COME È STATO IDENTIFICATO
L’uomo è stato individuato attraverso il sistema ‘alert alloggiati’ in una struttura ricettiva della località romagnola, sarebbe quindi stato tenuto sotto controllo e seguito per avere la certezza che si trattasse proprio dell’uomo ricercato dalle autorità tedesche.

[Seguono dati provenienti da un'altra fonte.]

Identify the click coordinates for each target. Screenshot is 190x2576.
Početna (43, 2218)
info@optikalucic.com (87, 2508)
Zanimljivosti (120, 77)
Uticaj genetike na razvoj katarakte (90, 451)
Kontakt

Una volta confermata la sua identità, nella notte sono intervenuti i militari della stazione dei Carabinieri di Misano Adriatico, in stretta collaborazione con il Servizio di cooperazione internazionale di polizia.
L’uomo è stato quindi portato in carcere ed è a disposizione della Corte di Appello di Bologna per l’esecuzione del mandato di arresto europeo e il trasferimento successivo quindi in Germania.